KiVA: Kid-inspired Visual Analogies for Testing Large Multimodal Models
- URL: http://arxiv.org/abs/2407.17773v3
- Date: Wed, 05 Mar 2025 03:07:12 GMT
- Title: KiVA: Kid-inspired Visual Analogies for Testing Large Multimodal Models
- Authors: Eunice Yiu, Maan Qraitem, Anisa Noor Majhi, Charlie Wong, Yutong Bai, Shiry Ginosar, Alison Gopnik, Kate Saenko,
- Abstract summary: This paper investigates visual analogical reasoning in large multimodal models (LMMs) compared to human adults and children.<n>We propose a new benchmark of 4,300 visual transformations of everyday objects to test LMMs on visual analogical reasoning.

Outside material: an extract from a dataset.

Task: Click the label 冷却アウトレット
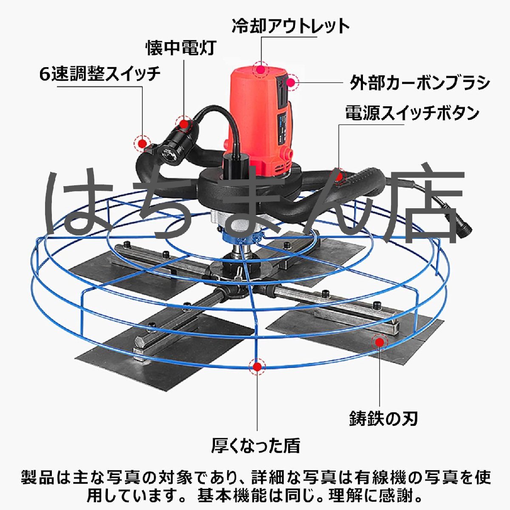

- Score: 43.86823330035457
- License: http://arxiv.org/licenses/nonexclusive-distrib/1.0/
- Abstract: This paper investigates visual analogical reasoning in large multimodal models (LMMs) compared to human adults and children. A "visual analogy" is an abstract rule inferred from one image and applied to another. While benchmarks exist for testing visual reasoning in LMMs, they require advanced skills and omit basic visual analogies that even young children can make. Inspired by developmental psychology, we propose a new benchmark of 4,300 visual transformations of everyday objects to test LMMs on visual analogical reasoning and compare them to children (ages three to five) and to adults. We structure the evaluation into three stages: identifying what changed (e.g., color, number, etc.), how it changed (e.g., added one object), and applying the rule to new scenarios. Our findings show that while GPT-o1, GPT-4V, LLaVA-1.5, and MANTIS identify the "what" effectively, they struggle with quantifying the "how" and extrapolating this rule to new objects. In contrast, children and adults exhibit much stronger analogical reasoning at all three stages. Additionally, the strongest tested model, GPT-o1, performs better in tasks involving simple surface-level visual attributes like color and size, correlating with quicker human adult response times. Conversely, more complex tasks such as number, rotation, and reflection, which necessitate extensive cognitive processing and understanding of extrinsic spatial properties in the physical world, present more significant challenges. Altogether, these findings highlight the limitations of training models on data that primarily consists of 2D images and text.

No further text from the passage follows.